(EXERCISE REQUIREMENTS): From the entries below, work out how many lines contain the string "label"; answer with the number alone.

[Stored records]
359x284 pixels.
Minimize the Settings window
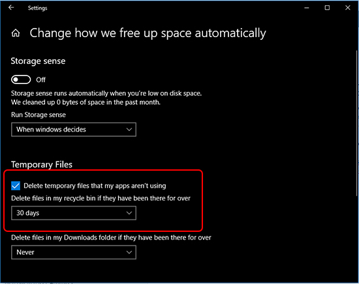click(307, 8)
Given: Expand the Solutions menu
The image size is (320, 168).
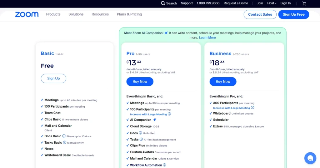Looking at the screenshot, I should pos(76,14).
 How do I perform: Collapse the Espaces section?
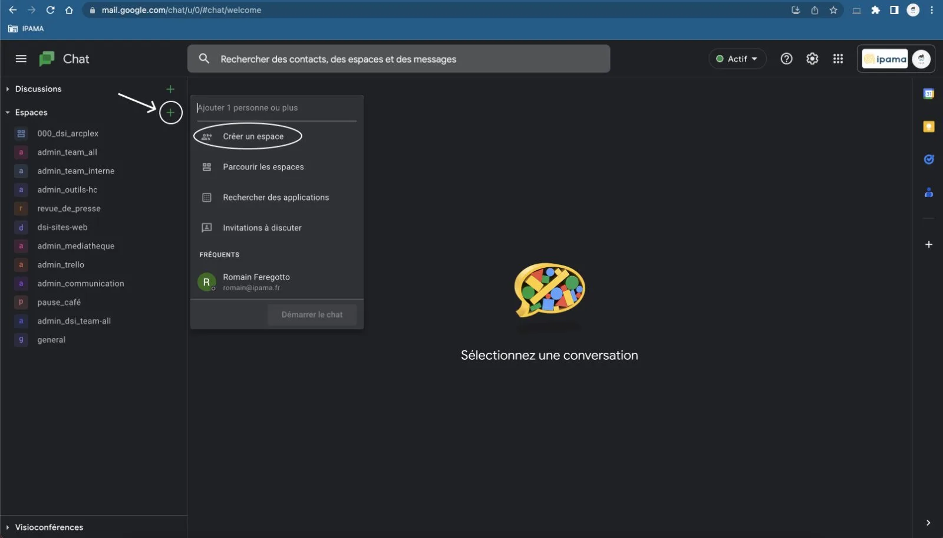click(8, 113)
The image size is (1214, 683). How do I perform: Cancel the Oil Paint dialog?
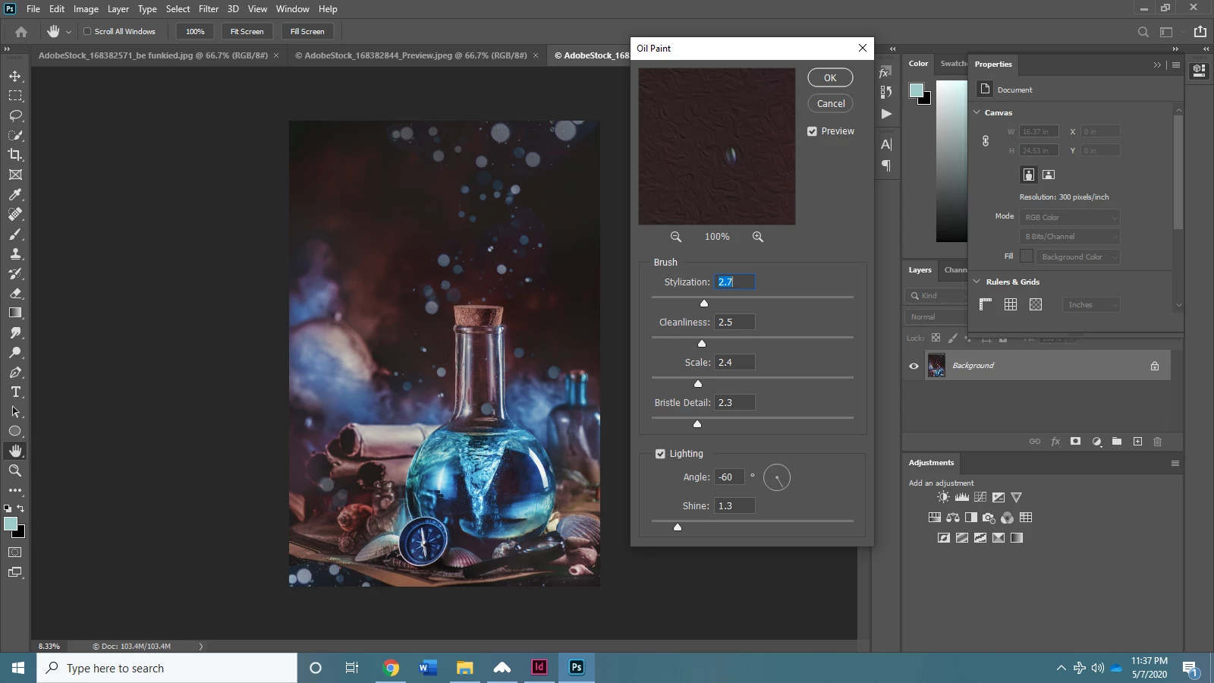830,104
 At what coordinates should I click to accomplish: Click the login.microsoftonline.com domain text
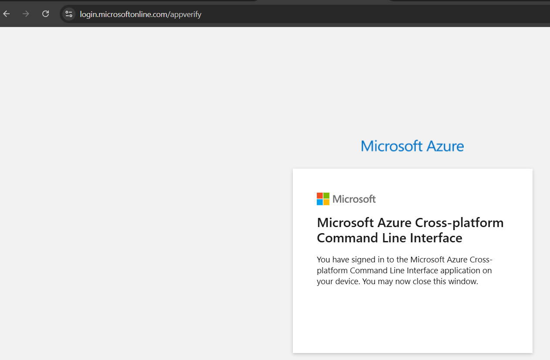[124, 14]
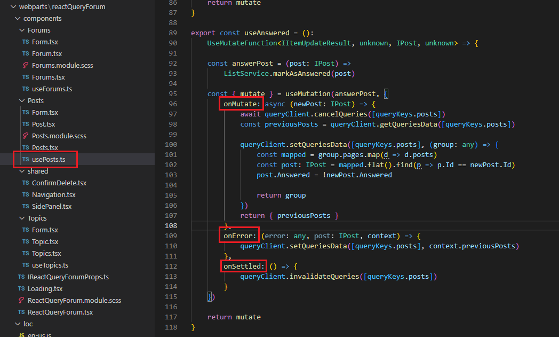Select the useForums.ts file
The height and width of the screenshot is (337, 559).
[x=52, y=89]
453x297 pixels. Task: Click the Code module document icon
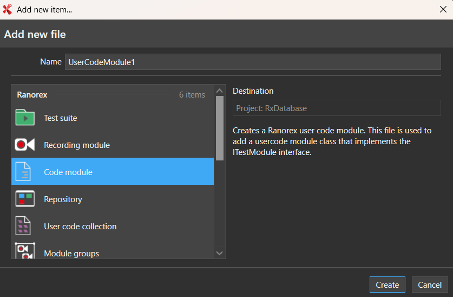point(25,172)
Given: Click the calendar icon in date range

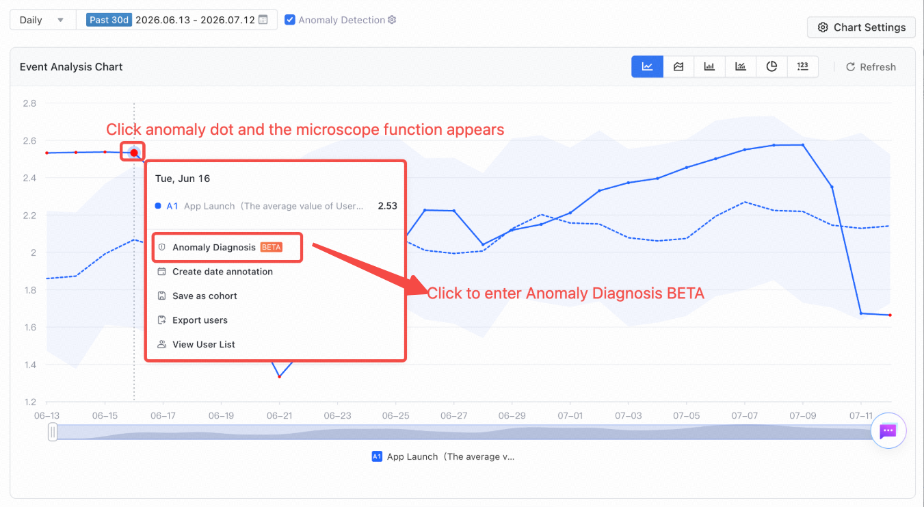Looking at the screenshot, I should pos(263,20).
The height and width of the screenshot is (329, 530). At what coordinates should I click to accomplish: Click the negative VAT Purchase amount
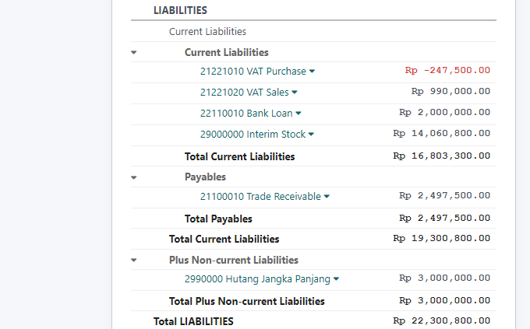447,71
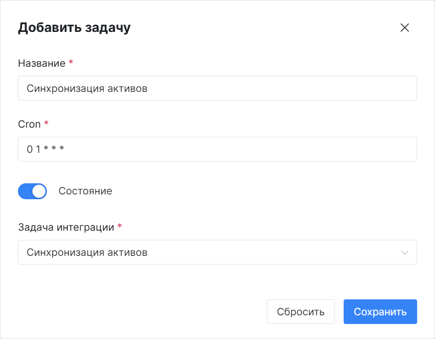Close the Добавить задачу dialog with X
Image resolution: width=435 pixels, height=339 pixels.
405,28
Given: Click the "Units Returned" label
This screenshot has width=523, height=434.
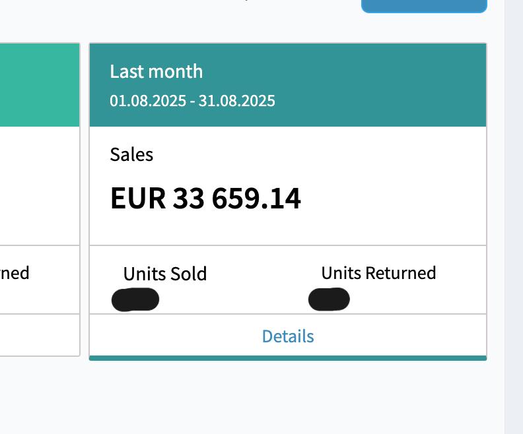Looking at the screenshot, I should (x=378, y=273).
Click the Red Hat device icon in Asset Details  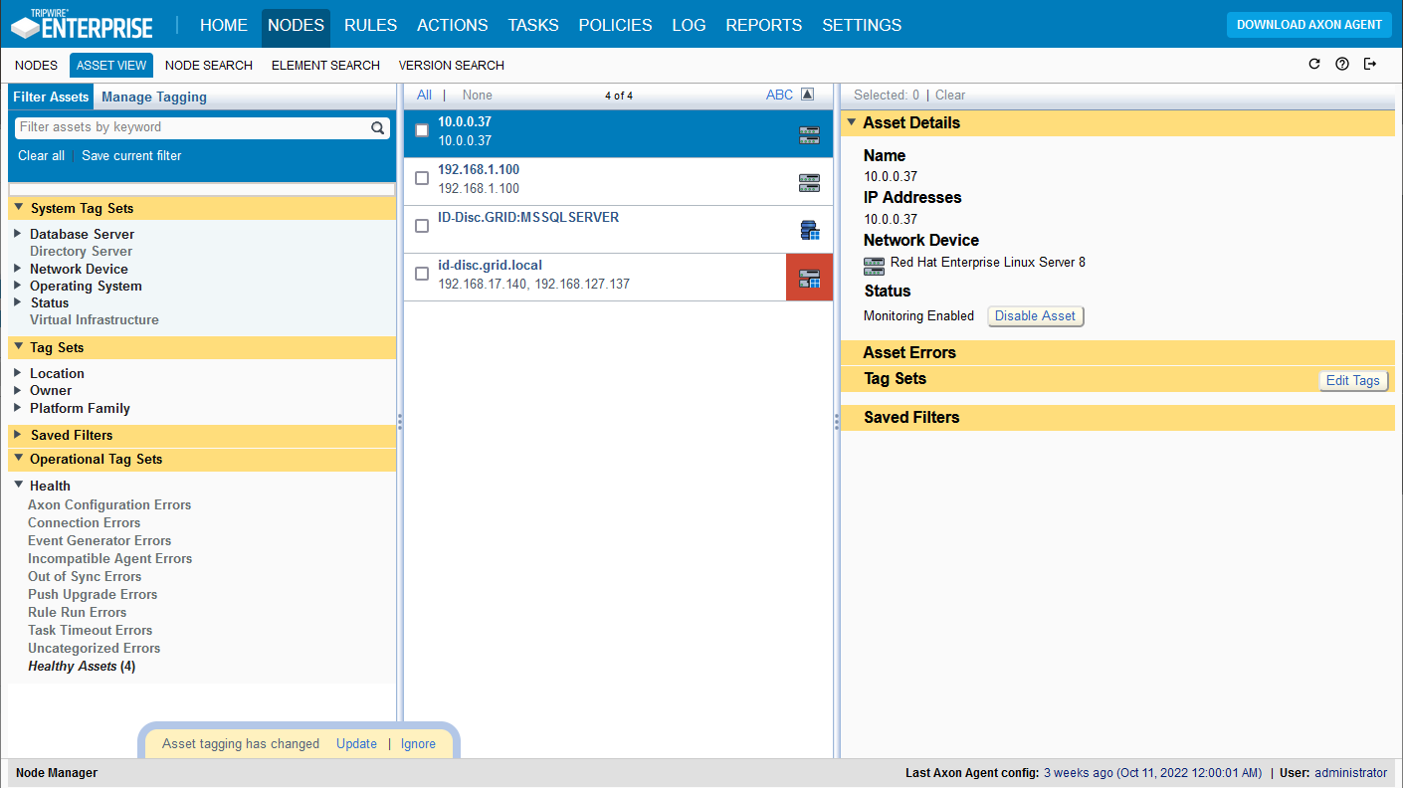click(x=873, y=266)
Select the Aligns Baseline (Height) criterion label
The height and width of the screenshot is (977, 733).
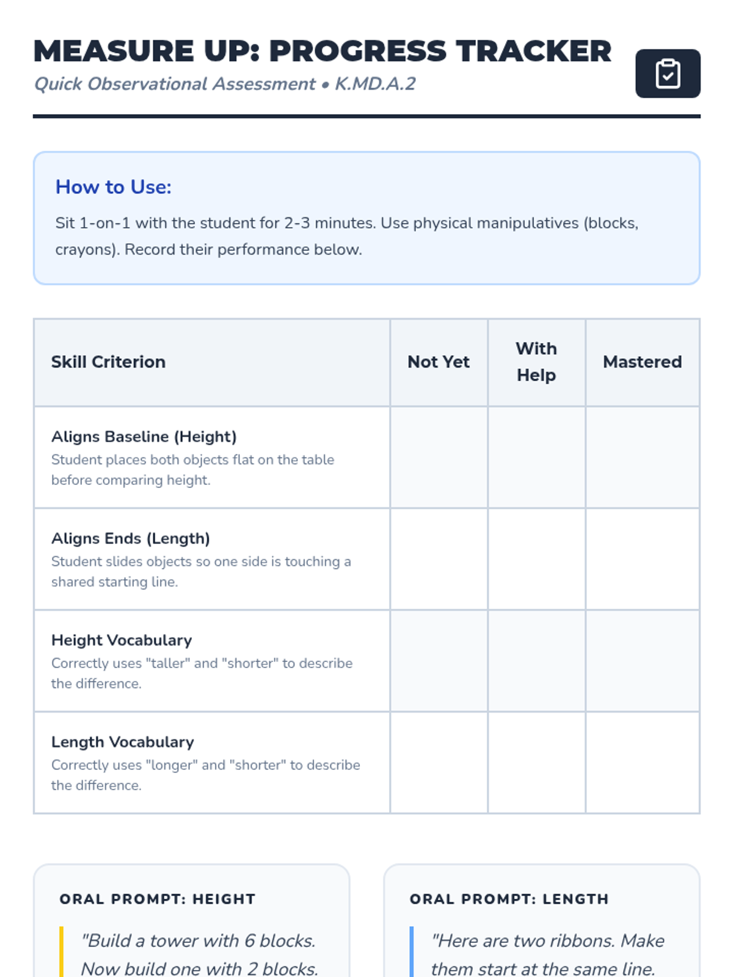coord(144,437)
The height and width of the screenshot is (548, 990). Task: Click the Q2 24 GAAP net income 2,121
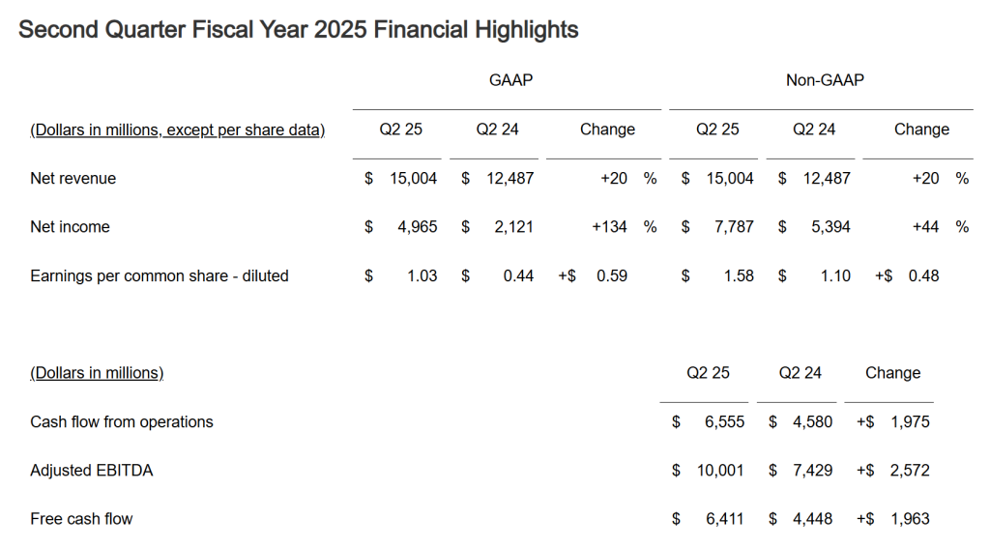(512, 227)
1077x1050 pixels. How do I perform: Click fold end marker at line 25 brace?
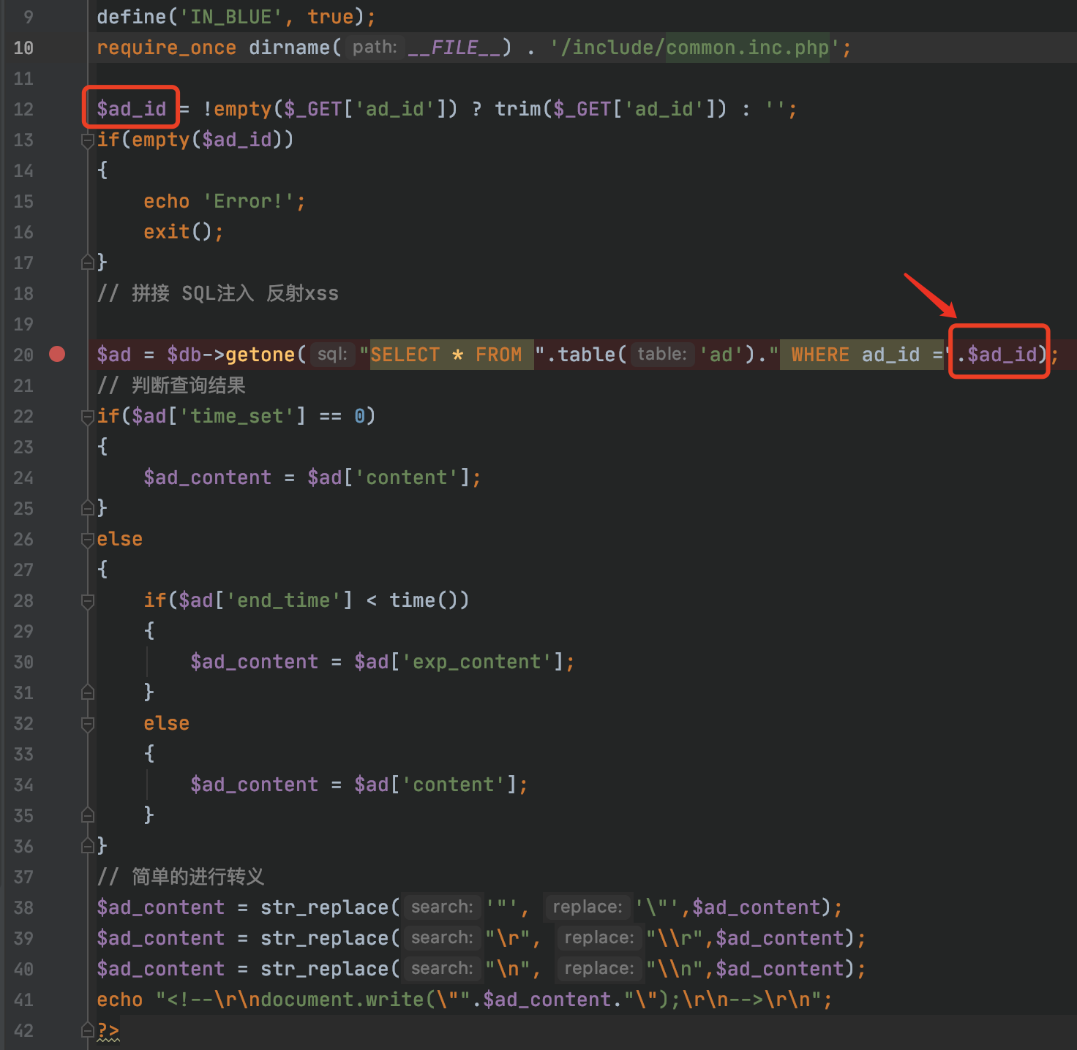coord(87,507)
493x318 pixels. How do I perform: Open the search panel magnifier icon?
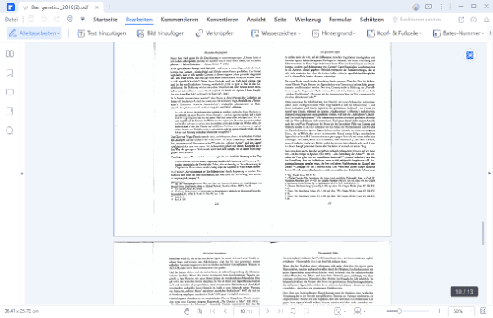point(10,130)
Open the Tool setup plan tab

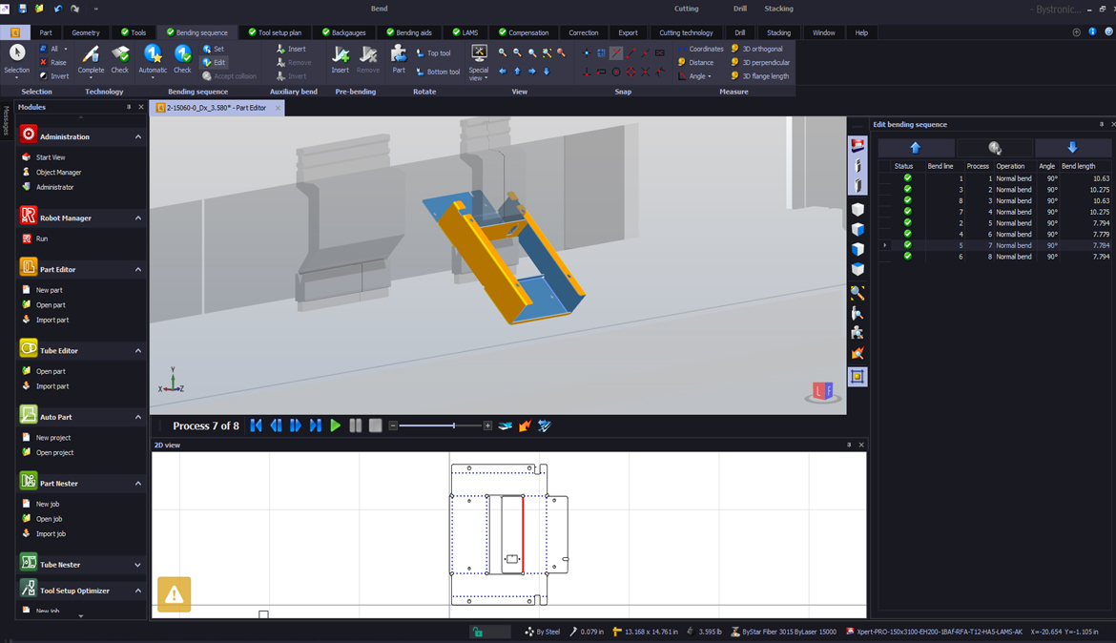click(x=275, y=32)
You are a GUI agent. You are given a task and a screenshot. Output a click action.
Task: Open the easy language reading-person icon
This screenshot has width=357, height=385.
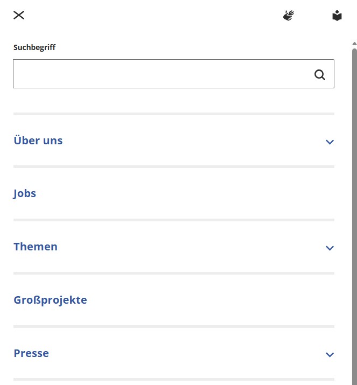click(337, 16)
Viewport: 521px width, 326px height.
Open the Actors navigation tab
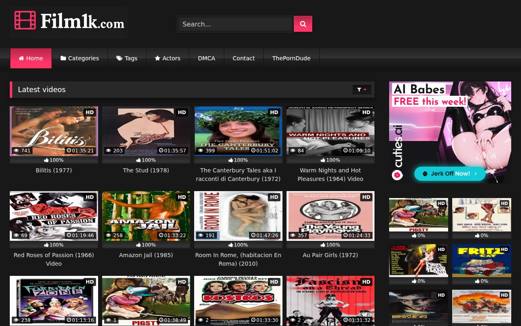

(SOLUTION TO THIS EXERCISE): 2